I open my arms and she steps right into them, this stranger who is not a stranger. This stranger who is human like me.
It’s our first of three hugs.
Her husband died last year, in between the summers, and she sold the fifth-wheel that they stayed in. Someone is possibly using it for transient agricultural workers up in the Machias area. She’s not sure.
“Our shed was right here. There was a deck, a huge deck right here. They took all of it.” She shakes her head.
Her husband built the deck. He had her antique music box in the shed, and the music would play out into the road. All their friends were here, a group of sixty- and seventy-year-olds mostly, and they would gather every night, talking, laughing. Her husband kept one man from drinking for the six weeks they were together here. He built a deck with a baby gate (for free) for a wormer and his wife because they had an eighteen-month-old baby and the wife was always alone with the baby, always watching it, always exhausted and trapped.
“He’d spell her for a half hour or an hour each day. She couldn’t believe how kind that was,” the woman tells me and she breaks down again.
“Everything is so different. Our shed,” she repeats. “It was right there where your fire pit was. We couldn’t have a fire pit. The smells and sound. It reminded him of Vietnam.”
We hugged again.
I don’t know her first name.
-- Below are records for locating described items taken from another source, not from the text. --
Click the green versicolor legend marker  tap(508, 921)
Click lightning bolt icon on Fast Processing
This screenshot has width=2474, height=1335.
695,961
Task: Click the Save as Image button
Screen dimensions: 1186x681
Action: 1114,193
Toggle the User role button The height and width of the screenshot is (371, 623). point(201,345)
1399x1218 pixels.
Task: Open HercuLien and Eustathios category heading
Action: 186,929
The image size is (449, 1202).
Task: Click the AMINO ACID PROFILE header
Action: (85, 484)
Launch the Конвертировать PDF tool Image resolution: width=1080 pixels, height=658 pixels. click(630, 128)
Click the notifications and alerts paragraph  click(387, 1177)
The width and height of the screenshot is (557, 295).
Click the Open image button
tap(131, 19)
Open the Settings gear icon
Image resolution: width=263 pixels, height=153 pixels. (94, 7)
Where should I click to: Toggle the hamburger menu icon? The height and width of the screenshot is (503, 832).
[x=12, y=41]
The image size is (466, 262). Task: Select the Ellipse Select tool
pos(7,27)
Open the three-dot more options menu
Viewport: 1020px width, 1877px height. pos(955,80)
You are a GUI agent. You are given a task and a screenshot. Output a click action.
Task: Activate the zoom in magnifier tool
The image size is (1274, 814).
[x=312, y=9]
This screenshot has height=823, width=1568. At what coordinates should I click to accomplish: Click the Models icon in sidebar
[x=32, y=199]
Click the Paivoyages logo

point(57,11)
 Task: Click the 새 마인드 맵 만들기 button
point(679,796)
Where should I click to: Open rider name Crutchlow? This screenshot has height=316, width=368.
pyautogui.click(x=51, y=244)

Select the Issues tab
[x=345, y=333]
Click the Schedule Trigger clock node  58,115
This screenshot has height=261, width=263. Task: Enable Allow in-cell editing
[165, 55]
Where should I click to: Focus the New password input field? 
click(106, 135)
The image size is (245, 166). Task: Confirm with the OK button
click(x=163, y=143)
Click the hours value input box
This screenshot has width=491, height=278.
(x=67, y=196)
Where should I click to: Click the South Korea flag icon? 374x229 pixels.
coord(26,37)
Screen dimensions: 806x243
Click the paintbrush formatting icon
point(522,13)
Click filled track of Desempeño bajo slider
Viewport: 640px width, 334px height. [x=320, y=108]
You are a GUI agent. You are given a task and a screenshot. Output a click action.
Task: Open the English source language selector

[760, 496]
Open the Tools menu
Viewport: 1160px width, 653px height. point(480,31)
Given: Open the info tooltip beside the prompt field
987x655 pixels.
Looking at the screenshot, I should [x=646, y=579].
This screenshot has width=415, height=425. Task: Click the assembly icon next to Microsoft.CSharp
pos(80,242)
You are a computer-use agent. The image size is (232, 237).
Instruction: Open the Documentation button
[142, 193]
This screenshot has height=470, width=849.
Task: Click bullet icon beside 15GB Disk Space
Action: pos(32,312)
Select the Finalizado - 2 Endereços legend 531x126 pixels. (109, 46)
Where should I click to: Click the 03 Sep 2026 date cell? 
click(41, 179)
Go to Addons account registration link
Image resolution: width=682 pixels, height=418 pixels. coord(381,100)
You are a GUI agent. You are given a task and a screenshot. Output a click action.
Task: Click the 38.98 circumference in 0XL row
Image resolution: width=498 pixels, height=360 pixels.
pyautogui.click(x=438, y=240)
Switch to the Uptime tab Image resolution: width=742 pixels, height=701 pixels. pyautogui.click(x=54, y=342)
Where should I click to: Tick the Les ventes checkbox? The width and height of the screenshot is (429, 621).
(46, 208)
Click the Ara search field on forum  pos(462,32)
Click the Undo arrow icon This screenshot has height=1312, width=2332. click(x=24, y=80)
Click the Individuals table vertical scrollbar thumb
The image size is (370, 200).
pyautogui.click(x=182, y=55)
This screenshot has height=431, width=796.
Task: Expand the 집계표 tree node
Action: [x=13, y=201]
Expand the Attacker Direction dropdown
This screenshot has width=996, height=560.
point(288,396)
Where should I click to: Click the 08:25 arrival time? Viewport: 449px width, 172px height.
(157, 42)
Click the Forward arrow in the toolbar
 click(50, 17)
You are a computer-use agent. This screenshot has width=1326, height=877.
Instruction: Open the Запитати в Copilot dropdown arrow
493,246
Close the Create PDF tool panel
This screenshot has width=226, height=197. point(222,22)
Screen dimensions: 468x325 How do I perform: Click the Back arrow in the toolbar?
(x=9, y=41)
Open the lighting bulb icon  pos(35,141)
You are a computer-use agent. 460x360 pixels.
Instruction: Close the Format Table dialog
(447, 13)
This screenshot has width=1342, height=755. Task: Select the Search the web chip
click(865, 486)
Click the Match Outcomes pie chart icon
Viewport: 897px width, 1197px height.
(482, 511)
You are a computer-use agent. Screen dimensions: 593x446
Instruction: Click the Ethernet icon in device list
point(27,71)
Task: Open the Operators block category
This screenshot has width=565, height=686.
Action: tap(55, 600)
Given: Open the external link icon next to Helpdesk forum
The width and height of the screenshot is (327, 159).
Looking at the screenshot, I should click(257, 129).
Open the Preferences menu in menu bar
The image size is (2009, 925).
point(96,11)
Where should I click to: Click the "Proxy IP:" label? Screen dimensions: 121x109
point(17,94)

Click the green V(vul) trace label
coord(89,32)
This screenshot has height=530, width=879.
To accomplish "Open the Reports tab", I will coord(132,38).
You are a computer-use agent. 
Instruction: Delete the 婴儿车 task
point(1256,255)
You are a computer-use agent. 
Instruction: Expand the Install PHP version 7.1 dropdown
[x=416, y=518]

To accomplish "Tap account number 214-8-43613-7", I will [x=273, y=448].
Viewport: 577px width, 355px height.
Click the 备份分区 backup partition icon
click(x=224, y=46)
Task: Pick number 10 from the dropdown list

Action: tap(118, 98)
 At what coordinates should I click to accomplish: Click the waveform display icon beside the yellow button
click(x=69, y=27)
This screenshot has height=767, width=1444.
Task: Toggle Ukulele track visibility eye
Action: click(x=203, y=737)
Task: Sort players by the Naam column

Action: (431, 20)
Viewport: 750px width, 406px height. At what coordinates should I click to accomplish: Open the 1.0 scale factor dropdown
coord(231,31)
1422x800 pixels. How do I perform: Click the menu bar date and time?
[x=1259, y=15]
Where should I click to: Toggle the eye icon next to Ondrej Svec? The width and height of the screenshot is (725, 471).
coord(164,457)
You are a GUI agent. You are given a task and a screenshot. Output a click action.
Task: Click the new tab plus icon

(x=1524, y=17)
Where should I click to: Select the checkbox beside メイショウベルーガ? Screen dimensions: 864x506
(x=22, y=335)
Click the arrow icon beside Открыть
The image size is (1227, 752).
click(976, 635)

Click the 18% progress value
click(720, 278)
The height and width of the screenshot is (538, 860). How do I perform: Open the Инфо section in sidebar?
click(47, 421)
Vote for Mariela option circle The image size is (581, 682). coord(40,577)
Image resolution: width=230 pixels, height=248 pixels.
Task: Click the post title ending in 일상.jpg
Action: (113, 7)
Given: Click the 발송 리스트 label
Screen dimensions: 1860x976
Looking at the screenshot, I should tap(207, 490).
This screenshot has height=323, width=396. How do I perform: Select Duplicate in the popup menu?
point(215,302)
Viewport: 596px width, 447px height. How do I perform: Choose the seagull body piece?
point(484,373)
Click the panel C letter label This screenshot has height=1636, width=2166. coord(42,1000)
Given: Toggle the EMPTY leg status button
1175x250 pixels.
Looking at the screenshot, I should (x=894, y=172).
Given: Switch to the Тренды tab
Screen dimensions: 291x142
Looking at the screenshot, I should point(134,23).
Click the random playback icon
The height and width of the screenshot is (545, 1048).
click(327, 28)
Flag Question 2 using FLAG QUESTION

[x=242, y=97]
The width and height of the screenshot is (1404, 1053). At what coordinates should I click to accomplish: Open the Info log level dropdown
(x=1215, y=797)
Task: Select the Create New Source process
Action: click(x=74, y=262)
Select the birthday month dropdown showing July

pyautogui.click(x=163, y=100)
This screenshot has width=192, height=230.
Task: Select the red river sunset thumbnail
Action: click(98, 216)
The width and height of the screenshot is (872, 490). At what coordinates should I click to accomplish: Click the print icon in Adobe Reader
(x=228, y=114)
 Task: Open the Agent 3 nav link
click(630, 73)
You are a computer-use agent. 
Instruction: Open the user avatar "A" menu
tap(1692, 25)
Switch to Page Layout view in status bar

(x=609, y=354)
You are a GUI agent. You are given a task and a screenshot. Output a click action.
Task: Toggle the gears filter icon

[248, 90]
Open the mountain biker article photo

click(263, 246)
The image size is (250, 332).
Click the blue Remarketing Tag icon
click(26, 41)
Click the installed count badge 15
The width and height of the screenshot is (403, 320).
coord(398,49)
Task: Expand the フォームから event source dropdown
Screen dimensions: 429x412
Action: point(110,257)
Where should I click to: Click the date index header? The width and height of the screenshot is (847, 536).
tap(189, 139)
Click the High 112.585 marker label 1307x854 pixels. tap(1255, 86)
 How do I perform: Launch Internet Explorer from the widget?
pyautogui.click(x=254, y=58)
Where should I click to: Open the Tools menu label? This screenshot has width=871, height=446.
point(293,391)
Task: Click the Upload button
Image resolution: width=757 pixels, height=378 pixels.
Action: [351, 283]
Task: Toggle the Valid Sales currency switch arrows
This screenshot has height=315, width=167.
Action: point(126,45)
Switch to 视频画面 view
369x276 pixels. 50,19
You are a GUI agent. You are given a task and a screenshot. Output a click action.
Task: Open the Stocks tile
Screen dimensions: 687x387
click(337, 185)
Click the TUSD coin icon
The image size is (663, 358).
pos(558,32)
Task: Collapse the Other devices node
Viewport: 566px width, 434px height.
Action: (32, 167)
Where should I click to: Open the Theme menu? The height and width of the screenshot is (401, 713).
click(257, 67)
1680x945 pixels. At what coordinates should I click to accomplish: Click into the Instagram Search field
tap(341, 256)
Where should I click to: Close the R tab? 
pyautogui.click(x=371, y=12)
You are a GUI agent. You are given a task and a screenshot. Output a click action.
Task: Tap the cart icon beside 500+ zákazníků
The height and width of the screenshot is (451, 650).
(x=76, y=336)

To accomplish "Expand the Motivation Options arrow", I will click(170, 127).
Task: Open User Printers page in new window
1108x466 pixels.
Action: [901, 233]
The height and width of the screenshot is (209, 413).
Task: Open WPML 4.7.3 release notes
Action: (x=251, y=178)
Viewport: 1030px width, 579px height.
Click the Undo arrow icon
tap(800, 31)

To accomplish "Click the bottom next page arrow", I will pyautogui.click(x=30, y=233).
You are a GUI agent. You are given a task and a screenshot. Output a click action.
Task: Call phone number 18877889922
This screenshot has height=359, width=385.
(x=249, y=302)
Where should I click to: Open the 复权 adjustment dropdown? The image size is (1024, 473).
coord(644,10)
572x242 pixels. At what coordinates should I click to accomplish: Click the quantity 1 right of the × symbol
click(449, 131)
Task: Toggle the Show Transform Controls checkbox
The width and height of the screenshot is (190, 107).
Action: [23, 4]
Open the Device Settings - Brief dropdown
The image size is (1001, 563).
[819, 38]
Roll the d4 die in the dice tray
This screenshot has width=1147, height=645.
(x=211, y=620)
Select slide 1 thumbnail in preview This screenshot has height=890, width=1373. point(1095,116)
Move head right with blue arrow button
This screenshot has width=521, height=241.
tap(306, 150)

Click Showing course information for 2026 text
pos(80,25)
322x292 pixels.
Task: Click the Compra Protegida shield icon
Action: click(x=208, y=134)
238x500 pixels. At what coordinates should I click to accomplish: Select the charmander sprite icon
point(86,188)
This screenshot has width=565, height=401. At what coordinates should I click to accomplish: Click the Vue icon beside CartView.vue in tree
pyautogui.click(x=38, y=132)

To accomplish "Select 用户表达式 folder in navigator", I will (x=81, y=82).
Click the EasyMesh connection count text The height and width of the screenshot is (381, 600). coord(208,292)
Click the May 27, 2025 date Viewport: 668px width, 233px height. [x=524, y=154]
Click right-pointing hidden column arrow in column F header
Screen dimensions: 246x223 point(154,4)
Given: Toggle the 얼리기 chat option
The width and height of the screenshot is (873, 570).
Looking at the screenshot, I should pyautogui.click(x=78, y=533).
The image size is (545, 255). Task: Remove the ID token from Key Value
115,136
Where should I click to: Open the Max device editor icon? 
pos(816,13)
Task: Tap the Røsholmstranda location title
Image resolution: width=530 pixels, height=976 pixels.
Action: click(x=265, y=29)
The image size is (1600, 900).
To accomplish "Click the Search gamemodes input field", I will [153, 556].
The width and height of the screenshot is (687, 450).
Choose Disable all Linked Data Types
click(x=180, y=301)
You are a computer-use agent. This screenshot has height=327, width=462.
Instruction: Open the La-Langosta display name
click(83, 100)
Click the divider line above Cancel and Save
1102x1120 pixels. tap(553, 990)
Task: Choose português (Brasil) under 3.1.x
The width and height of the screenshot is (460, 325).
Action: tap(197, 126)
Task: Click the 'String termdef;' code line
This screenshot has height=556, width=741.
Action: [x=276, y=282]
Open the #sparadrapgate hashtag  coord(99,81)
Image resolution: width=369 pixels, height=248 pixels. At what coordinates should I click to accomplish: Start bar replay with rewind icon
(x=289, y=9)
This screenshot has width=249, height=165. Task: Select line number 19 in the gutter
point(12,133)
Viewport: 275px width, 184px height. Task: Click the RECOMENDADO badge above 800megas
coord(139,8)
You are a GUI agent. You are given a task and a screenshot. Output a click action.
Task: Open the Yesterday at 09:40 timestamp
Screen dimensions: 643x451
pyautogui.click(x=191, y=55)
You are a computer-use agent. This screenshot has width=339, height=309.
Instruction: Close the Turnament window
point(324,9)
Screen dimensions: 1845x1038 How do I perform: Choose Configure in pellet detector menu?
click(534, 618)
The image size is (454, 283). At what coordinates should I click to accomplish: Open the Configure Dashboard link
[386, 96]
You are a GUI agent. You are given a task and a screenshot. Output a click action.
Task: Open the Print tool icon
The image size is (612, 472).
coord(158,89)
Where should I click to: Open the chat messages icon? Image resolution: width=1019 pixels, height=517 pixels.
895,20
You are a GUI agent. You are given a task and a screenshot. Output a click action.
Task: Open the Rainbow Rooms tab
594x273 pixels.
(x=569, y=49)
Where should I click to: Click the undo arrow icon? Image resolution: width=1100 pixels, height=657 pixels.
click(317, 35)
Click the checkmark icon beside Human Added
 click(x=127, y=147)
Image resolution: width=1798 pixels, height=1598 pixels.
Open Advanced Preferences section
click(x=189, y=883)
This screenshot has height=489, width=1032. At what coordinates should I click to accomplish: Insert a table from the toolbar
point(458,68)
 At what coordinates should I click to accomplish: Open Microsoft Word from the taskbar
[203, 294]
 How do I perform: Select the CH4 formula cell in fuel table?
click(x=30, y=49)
It doesn’t matter, honestly, because I know parts of her – the raw, authentic parts, the love and the grief that come flowing out when she sees us at her campsite, which is now, our campsite. And I’m so honored.
She had been a woman in love and she still is – and here was the place where she and her husband would play Wii Bowling, and serenade the campground road with jaunty music that echoed out of that music box they kept in the shed.
They’d hike up the steep hill into a scattering of spruce and pines, neighbors’ campfires trying to erase his bad memories and recreate the good, squirrels and chipmunks racing from tree trunk to branches. And all of this was a home.
And it isn’t hers any more. Just like some day it won’t be mine.
“I’m … I have food in the microwave,” she says.
We’ve turned off the grill where dinner was cooking so I could talk to her, but I don’t tell her that. It’s not my job to tell her things. It’s my job to listen.
“I … I might come back next year.”
“If we’re here,” I tell her, “I hope you stop by and say, ‘hi.’”
“I will. I will,” she says and she nods bravely, but her lip loses its firmness and she starts to crumple. I hug her one last time and try to hold her up. We all need to be held up sometimes. Strangers. Friends. Family. Ghosts.
We often imagine that our experience is the real experience, the only one. We forget the others who have come before – who have belonged in our campsites, our house lots, our countries and lives. The lives that come before and after us often seem so unreal. We claim things as our own, but are they ever really ours? Only for tiny fractions of time.
And that’s okay.
Lives and experiences can pass astonishingly quickly; some of us can barely remember moments in our own lives, let alone the lives of the people and peoples before us. But they were there. They are there. Sometimes they walk across a tiny road and open their arms to us. Sometimes they are scents we can barely catch at night, little mewings and whispers of pasts and futures we won’t get to be a part of.
And that’s okay, too, because we get to be a part of our moments, live them, listen to them, and experience them ourselves. And we can try to be stewards, prepare for other futures and remember others’ pasts. That would be best, I think, if we could act with kindness for those who have suffered losses and for those who have to bear the future burdens. That’s what humanity should be about, not just the cold shivers, but the hugs, the wishes, the hopes and the stories.